Story: Care-Pakete aus Nahost – Teil 1

Nach dem Zweiten Weltkrieg bedeuteten die Care-Pakete aus den Vereinigten Staaten für Millionen von Deutschen sicherlich mehr als nur ein kleiner Beitrag zum Überleben. Über die Unglaublichkeit hinaus, vom ehemaligen Feind plötzlich mit allerlei altbekannten Grundnahrungsmitteln versorgt zu werden, konnte man sich plötzlich auch an die eine oder andere neue Speise aus Übersee gewöhnen, womit die amerikanischen Freunde (bestimmt nur ganz zufällig) vielleicht ja auch die Globalisierung der Esskultur vorbereiteten.

Was eine solche Fremdquelle in der persönlichen Nahrungskette bedeuten kann, konnte ich in meiner Kindheit, Jahrzehnte nach der Care-Bewegung, am eigenen Gaumen erfahren. Bewusst ab den ersten Grundschultagen, die ich in einem Bezirk Berlins verleben durfte, der – trotz der intensiven amerikanischen Bemühungen – damals nicht unbedingt für seine kulinarischen Extravaganzen bekannt war: in Tempelhof.

Nun muss man dazu wissen, dass mein Vater aus Syrien stammt, ich auch dort geboren wurde, und die Kindheit, von der die Rede ist, Ende der 60er-Jahre Anfang der 70er stattfand.

In dieser Zeit gehörten Nicht-Deutsche nicht gerade zum üblichen Stadtbild.
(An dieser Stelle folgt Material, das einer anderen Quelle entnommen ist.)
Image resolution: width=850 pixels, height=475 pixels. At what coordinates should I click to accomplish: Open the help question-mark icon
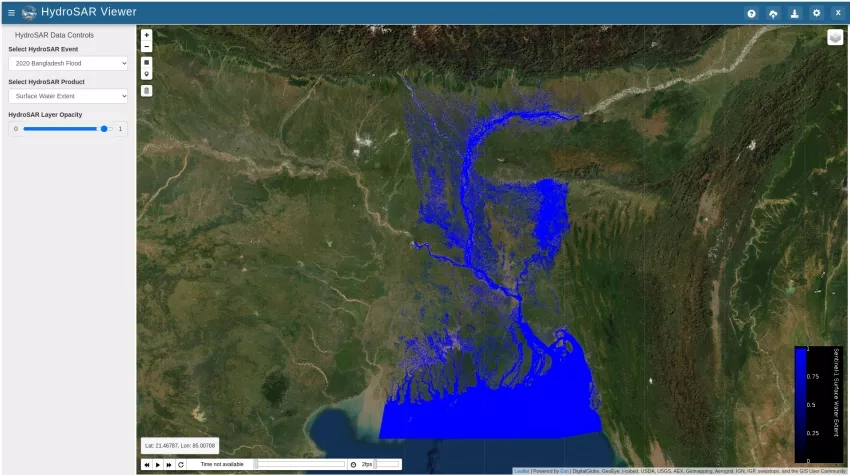click(751, 13)
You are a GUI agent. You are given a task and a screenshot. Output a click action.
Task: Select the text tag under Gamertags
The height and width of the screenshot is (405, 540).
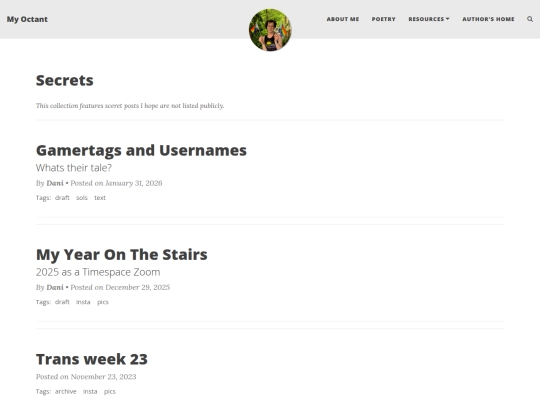tap(100, 198)
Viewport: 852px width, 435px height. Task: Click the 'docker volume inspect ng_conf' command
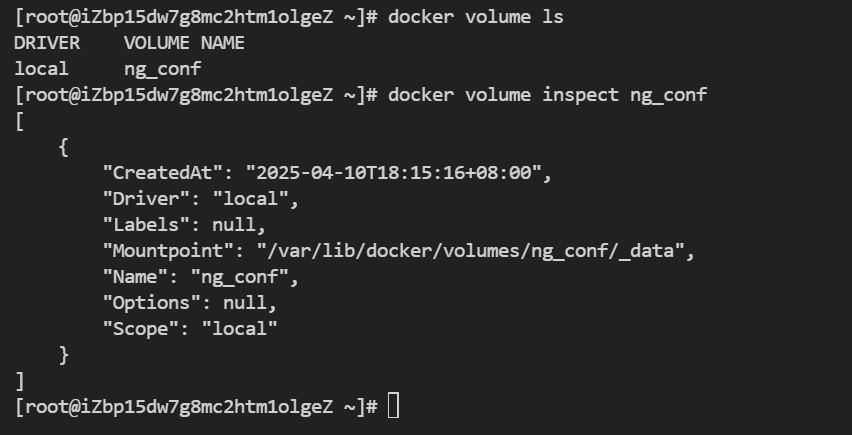[547, 96]
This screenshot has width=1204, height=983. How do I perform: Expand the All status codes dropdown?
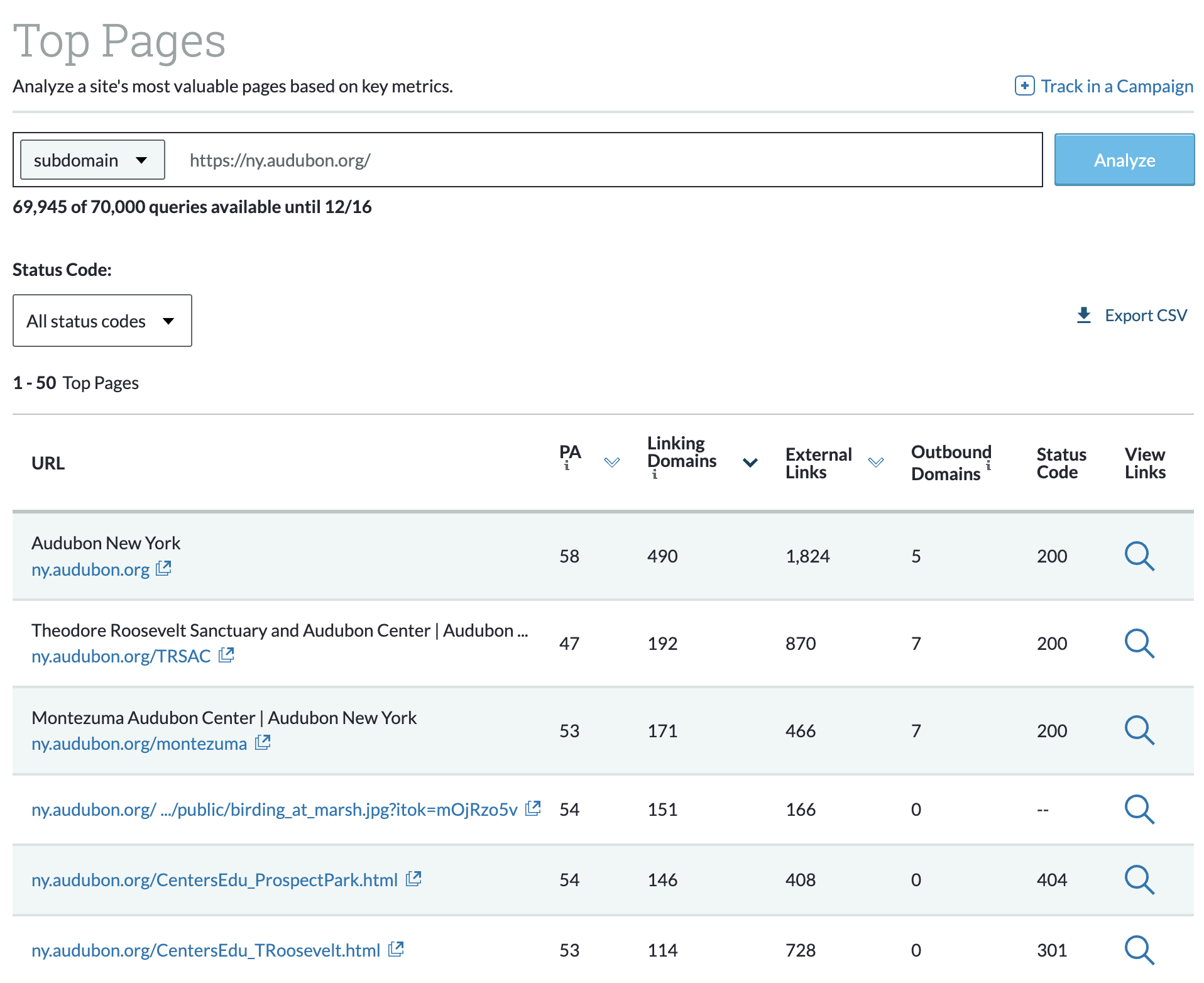click(102, 321)
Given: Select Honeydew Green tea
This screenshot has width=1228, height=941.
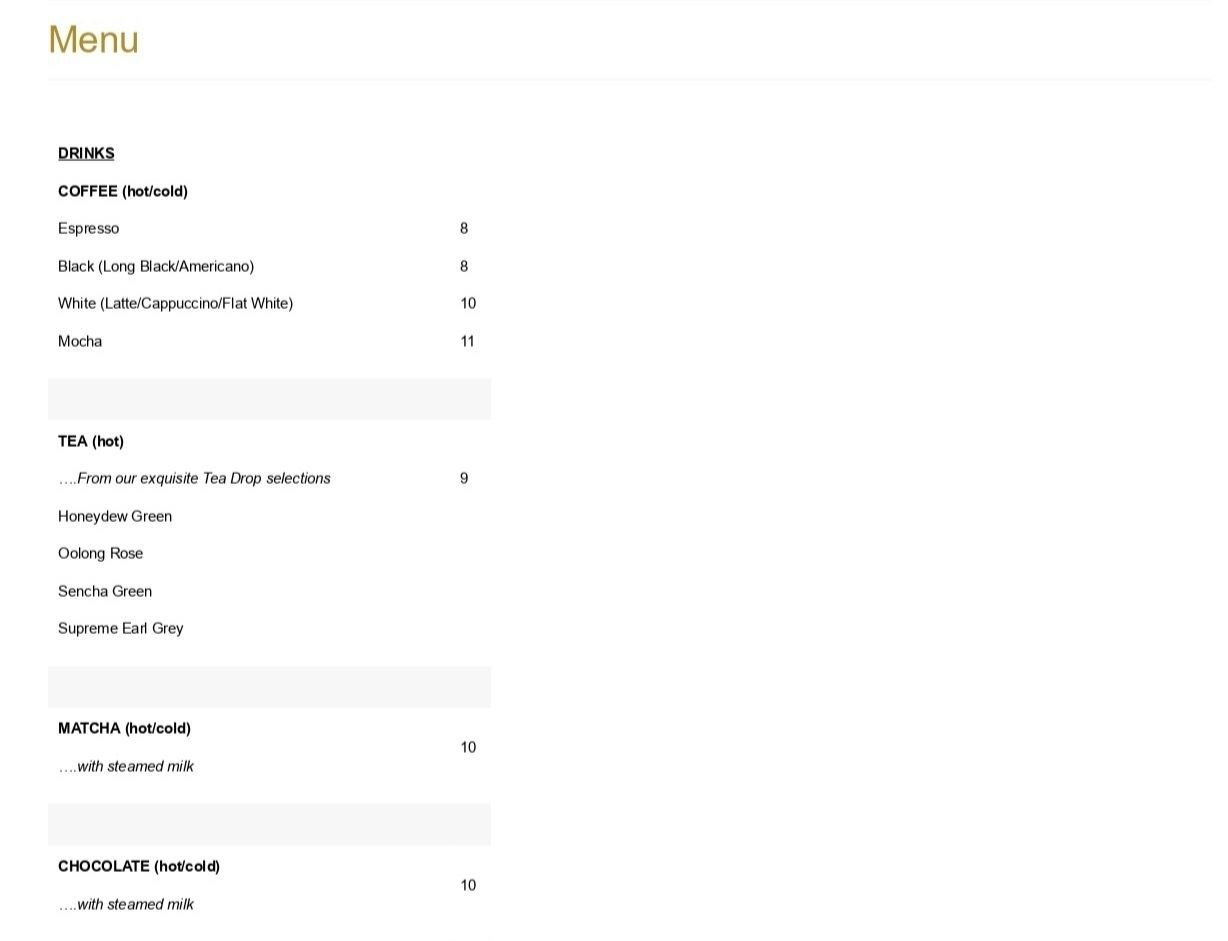Looking at the screenshot, I should coord(115,516).
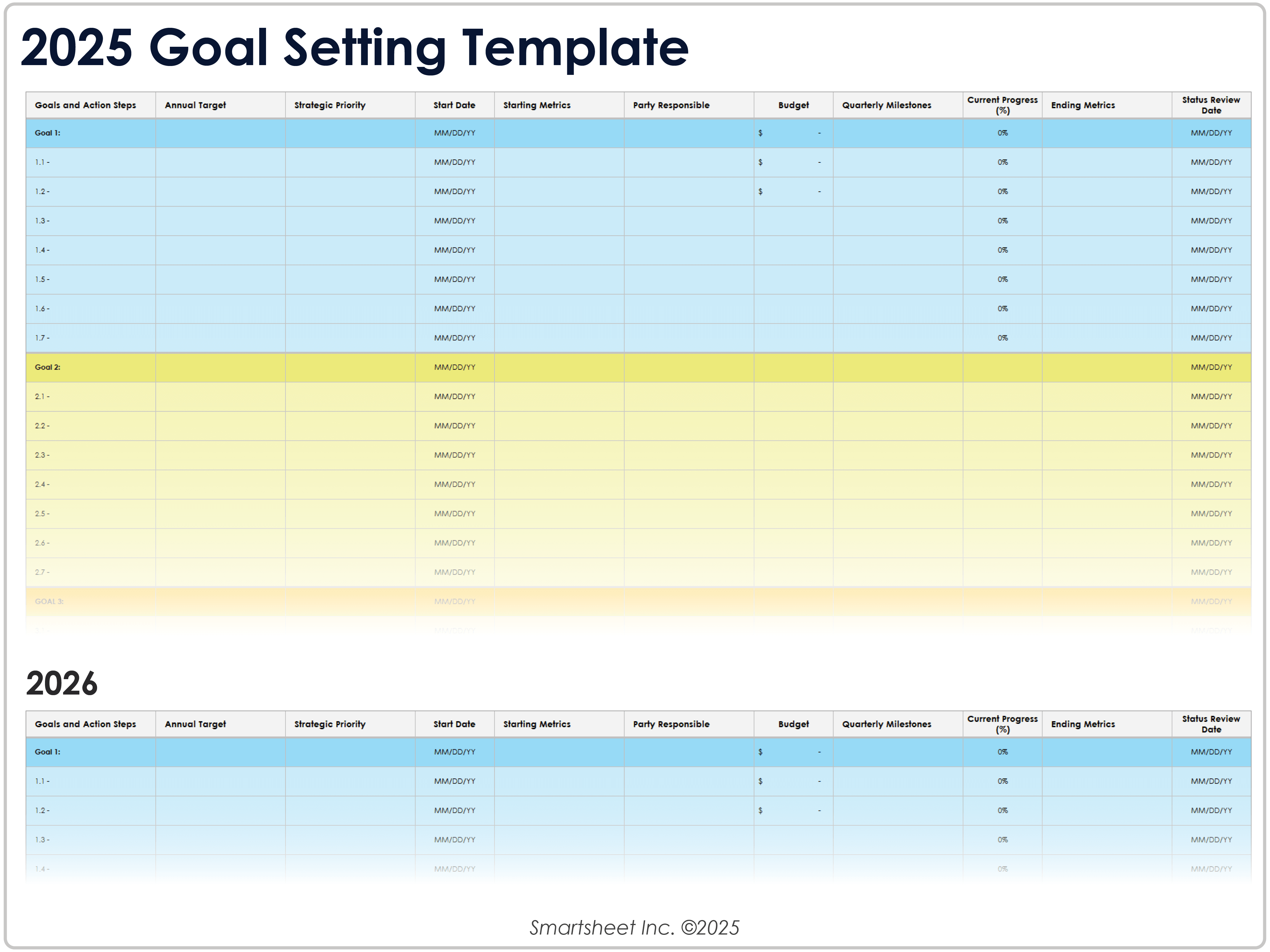The height and width of the screenshot is (952, 1270).
Task: Select the "Goal 1:" cell in the 2025 table
Action: (90, 133)
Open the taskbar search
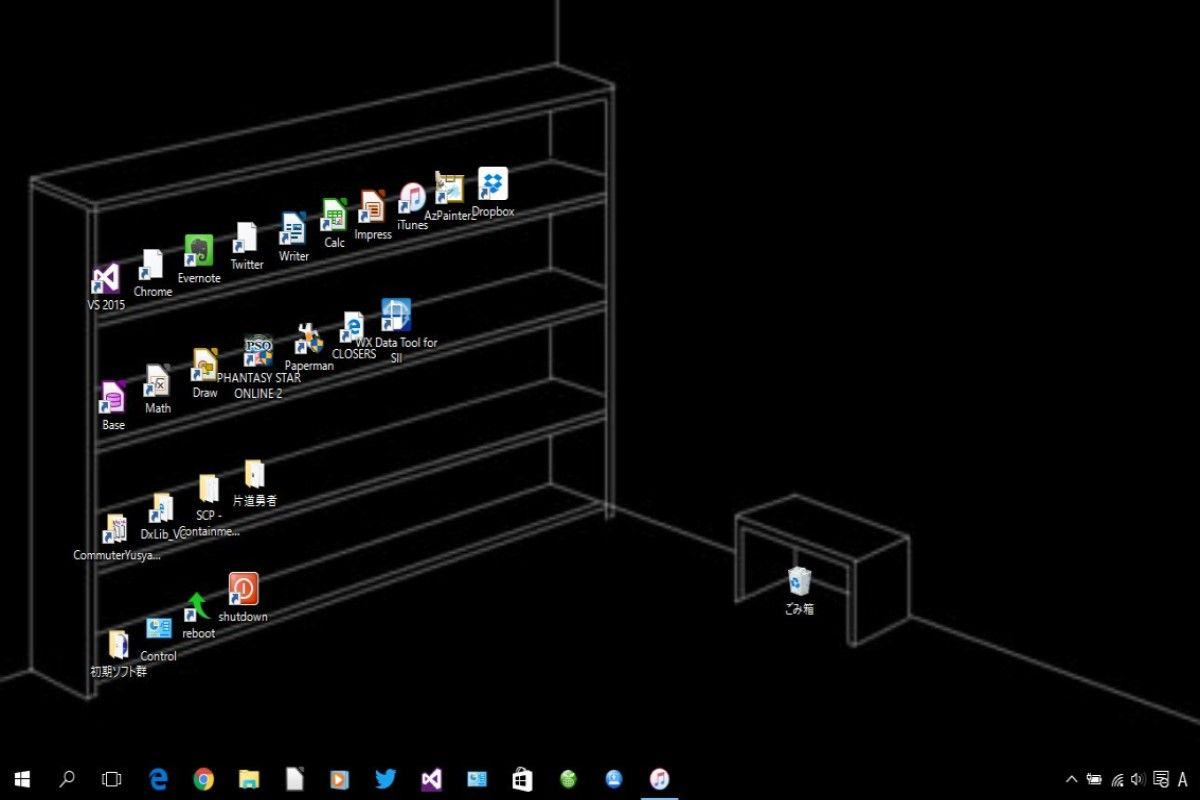1200x800 pixels. 67,779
Als Kind mit einem ausländischen Namen war man im idyllischen Tempelhof etwas derart Besonderes, wie man es heute vielleicht mit einem dritten Auge am Kinn wäre. Es gab einfach keine Kinder in unserer Gegend, die eine vergleichbar ungewöhnliche Herkunft hatten (außer sie waren die Kinder alleinerziehender Mütter – oder die Eltern waren grade frisch aus „der Zone“ geflohen). Man kann sich diese Situation heute kaum noch vorstellen, aber es war so.

Und es konnte ganz schön nerven.

Da zu dieser Zeit die so genannten „Gastarbeiter“ in so verschwindend geringer Zahl in Berlin lebten, gab es natürlich auch nur eine verschwindend geringe Zahl an Lebensmittelläden, die nichtdeutsche Lebensmittel führten – in Tempelhof so ungefähr gar keine.

Wollte man außerhalb seiner zwei Wochen Urlaub mal etwas Besonderes essen, ging man freudig erregt in eine der frisch aus Italien importierten – und damals tatsächlich noch echten Italiener gehörenden, exotischen Pizzerien, um dort lambruscoselig vom letzten Adria-Urlaub zu schwärmen.

Nur einmal im Jahr hatte man die Gelegenheit, etwas Ungewohntes kennenzulernen. Dann zog es Zehntausende der ess- und weinstraßen-interessierten Berliner zur Grünen Woche, bei der man (damals noch kostenlos!) alle möglichen fremden Köstlichkeiten probieren durfte. Spontan fallen mir da z.B. zwei aufregende Neuheiten jener Dekade ein: Chicorée und („Nein, die Schale isst man nicht mit“) Kiwis.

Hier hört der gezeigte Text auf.